=== TASK INSTRUCTIONS ===
In the entries that follow, the line with "Task: Toggle the ICMP protocol match box" opens the range and the line with "The image size is (582, 358)." closes it; repeat that range exactly, both lines included.

=== INPUT DATA ===

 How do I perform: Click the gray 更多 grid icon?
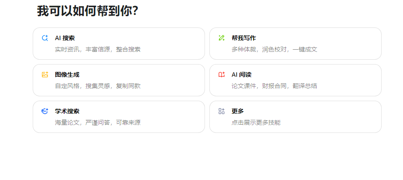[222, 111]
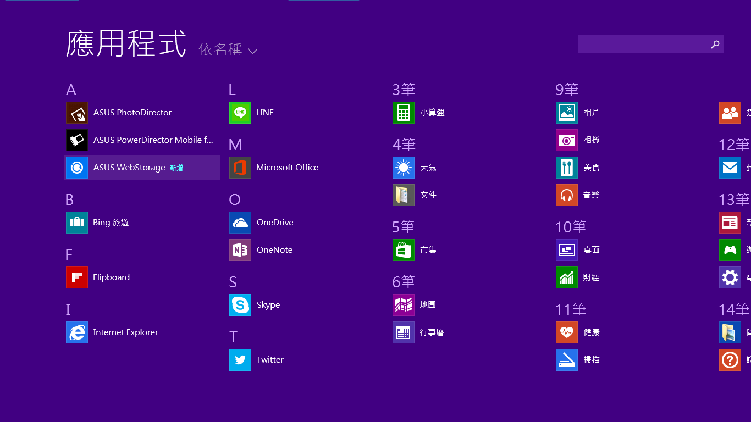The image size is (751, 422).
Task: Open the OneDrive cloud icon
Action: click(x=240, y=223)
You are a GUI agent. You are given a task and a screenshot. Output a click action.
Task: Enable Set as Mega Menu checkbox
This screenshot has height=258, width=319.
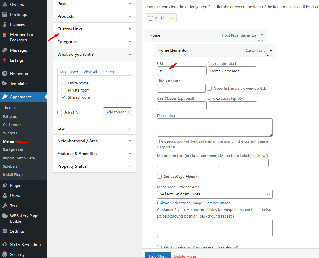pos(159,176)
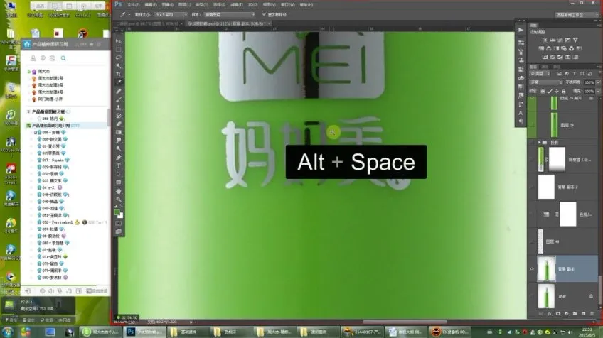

==

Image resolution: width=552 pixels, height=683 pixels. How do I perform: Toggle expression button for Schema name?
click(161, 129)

==

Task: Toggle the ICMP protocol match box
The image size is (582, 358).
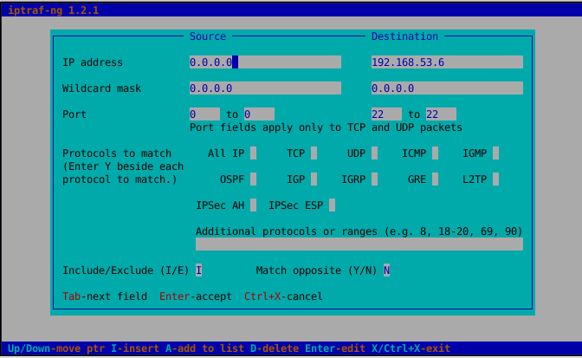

=== RESPONSE AREA ===
Task: Toggle the ICMP protocol match box
The image size is (582, 358).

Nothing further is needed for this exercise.